:: Records supplied ::
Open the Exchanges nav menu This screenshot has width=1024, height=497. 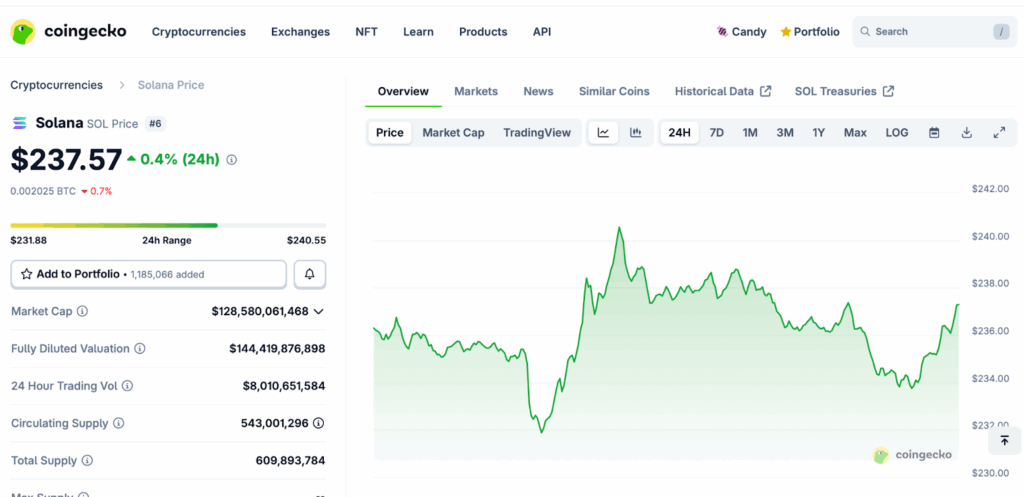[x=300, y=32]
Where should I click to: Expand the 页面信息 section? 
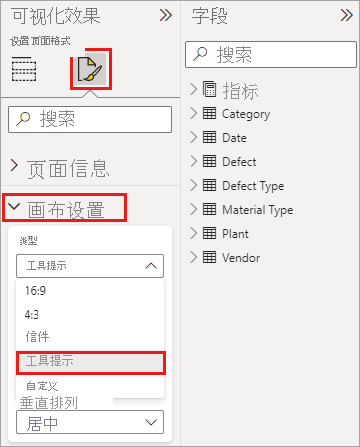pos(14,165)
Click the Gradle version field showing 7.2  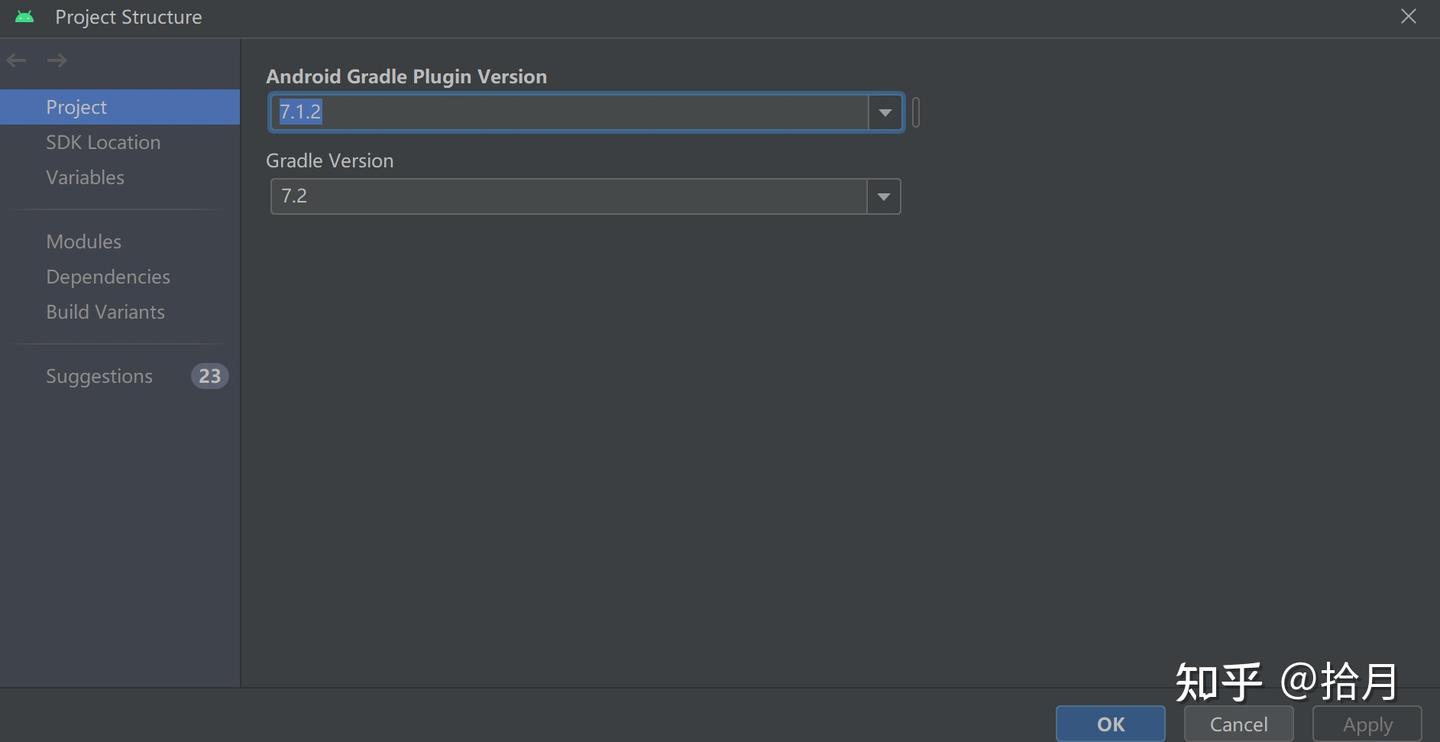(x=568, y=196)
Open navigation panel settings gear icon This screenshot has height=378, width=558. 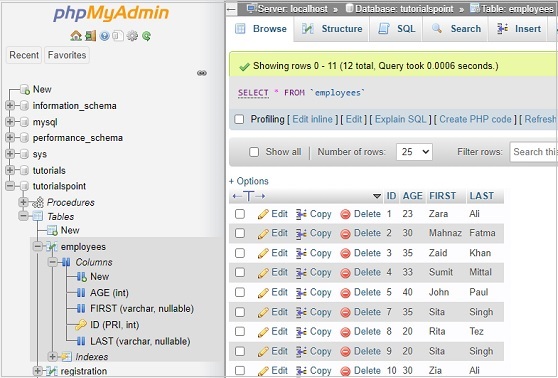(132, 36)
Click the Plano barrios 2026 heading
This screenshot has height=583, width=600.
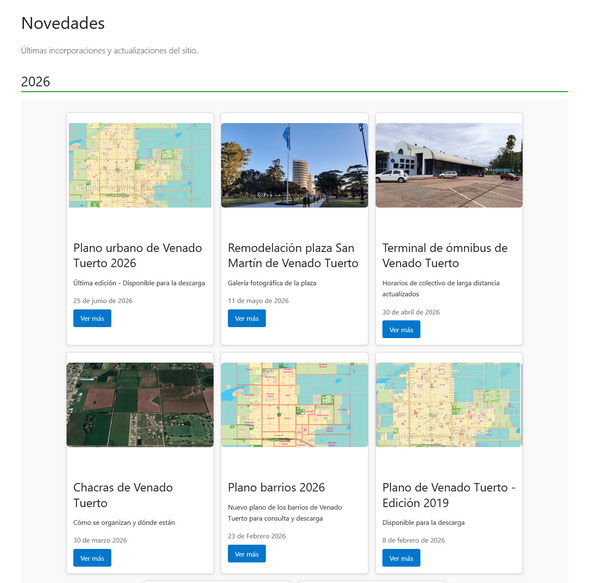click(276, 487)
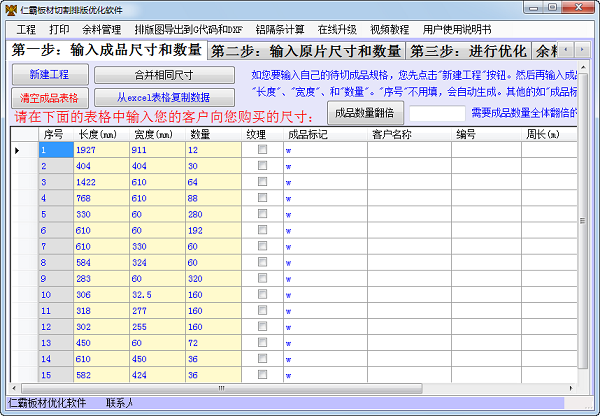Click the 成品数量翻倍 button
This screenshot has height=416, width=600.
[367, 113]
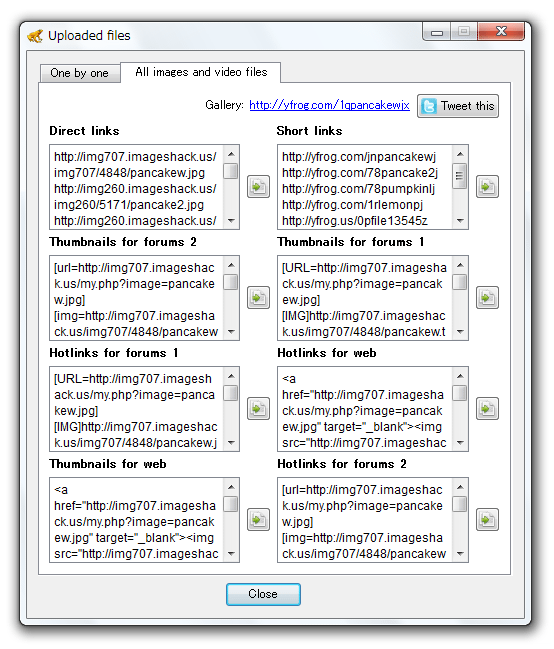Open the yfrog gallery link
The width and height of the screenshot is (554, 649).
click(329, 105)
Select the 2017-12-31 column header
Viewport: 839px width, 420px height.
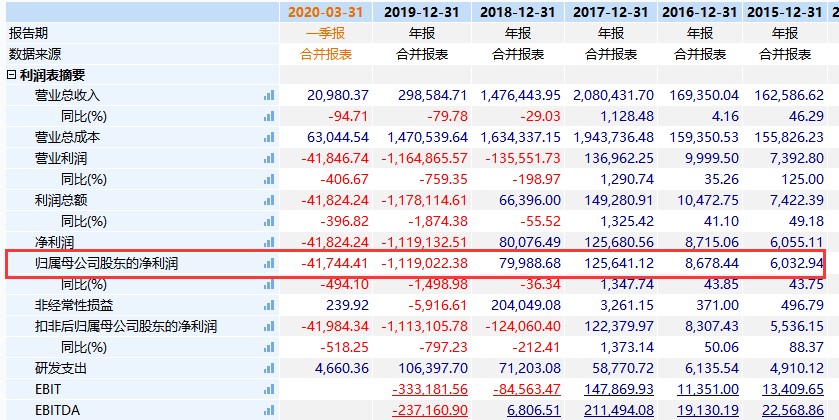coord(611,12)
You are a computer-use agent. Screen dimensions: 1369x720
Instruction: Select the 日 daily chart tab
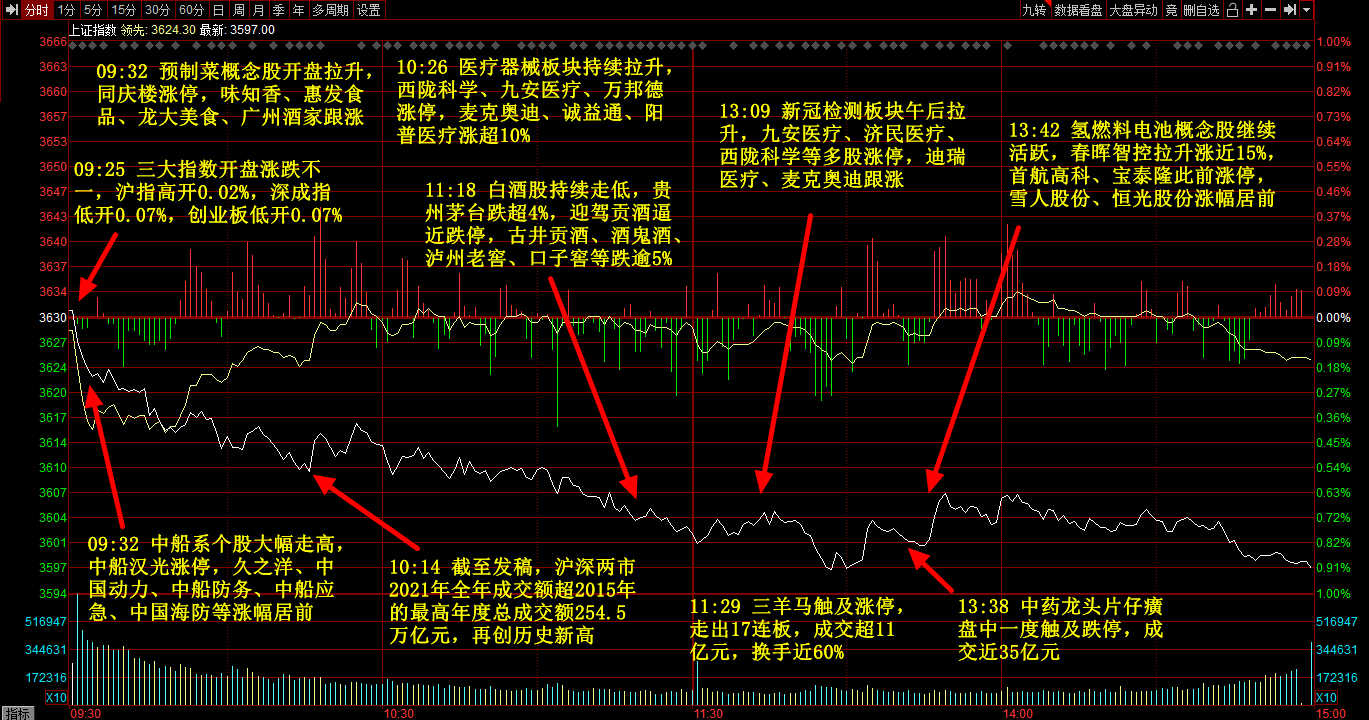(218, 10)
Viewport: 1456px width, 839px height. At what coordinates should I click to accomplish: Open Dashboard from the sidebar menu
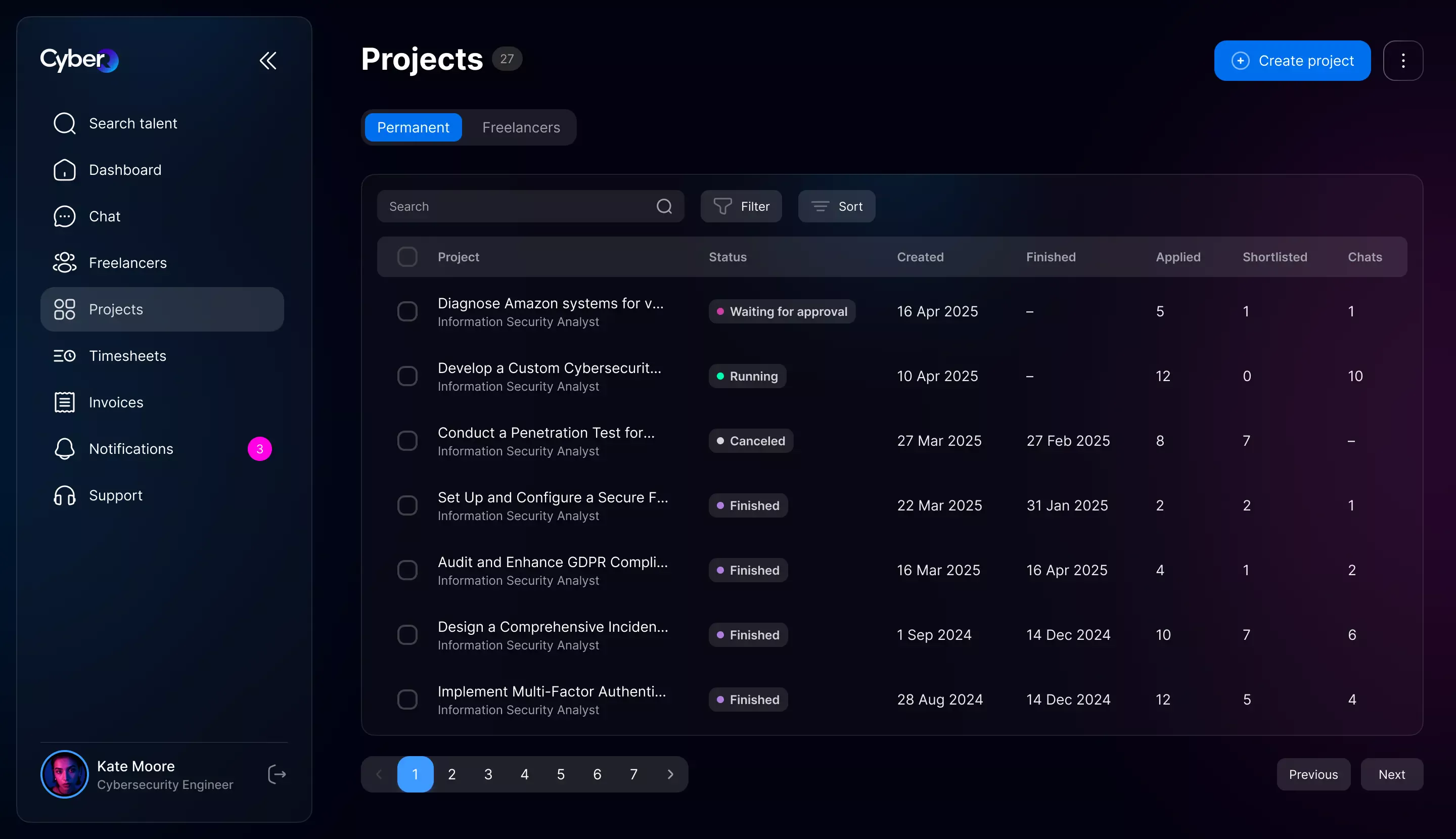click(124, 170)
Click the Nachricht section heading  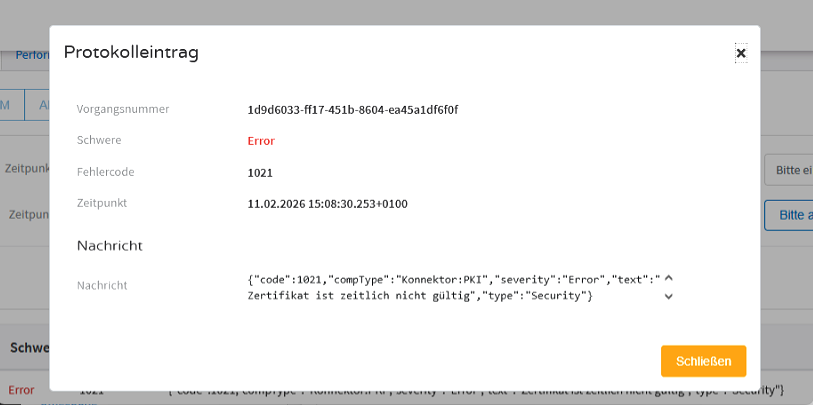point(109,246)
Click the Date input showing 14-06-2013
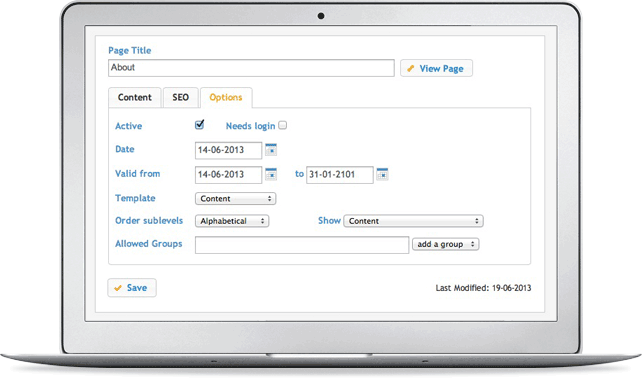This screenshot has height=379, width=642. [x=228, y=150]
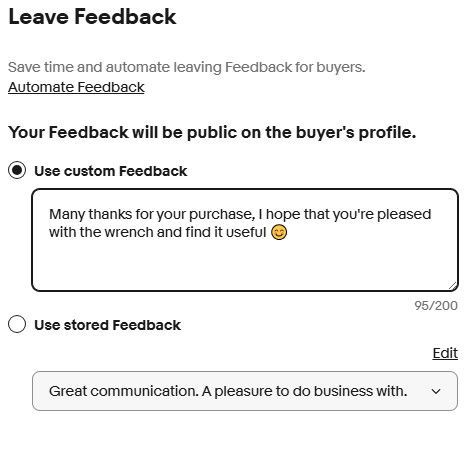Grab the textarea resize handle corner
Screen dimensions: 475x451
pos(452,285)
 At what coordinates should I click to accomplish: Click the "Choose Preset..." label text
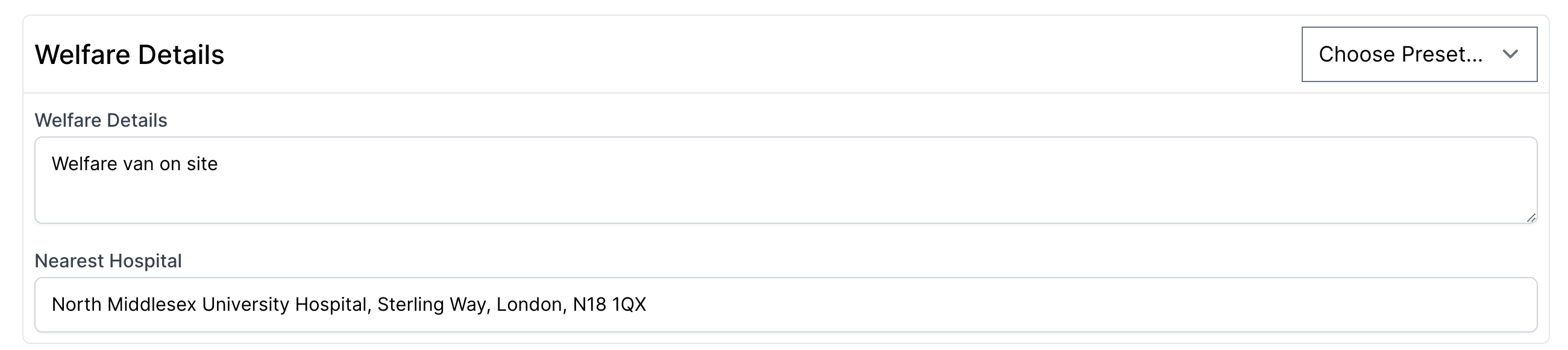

:: Exercise brief ::
Write out every line exactly, from the one containing "Click the Date input showing 14-06-2013" down to the last of the lines above, and leave the pictures out.

:: Completed task ::
Click the Date input showing 14-06-2013
This screenshot has height=379, width=642. [x=228, y=150]
Grab the textarea resize handle corner
Screen dimensions: 475x451
pos(452,285)
 At what coordinates should I click to accomplish: Click the "Choose Preset..." label text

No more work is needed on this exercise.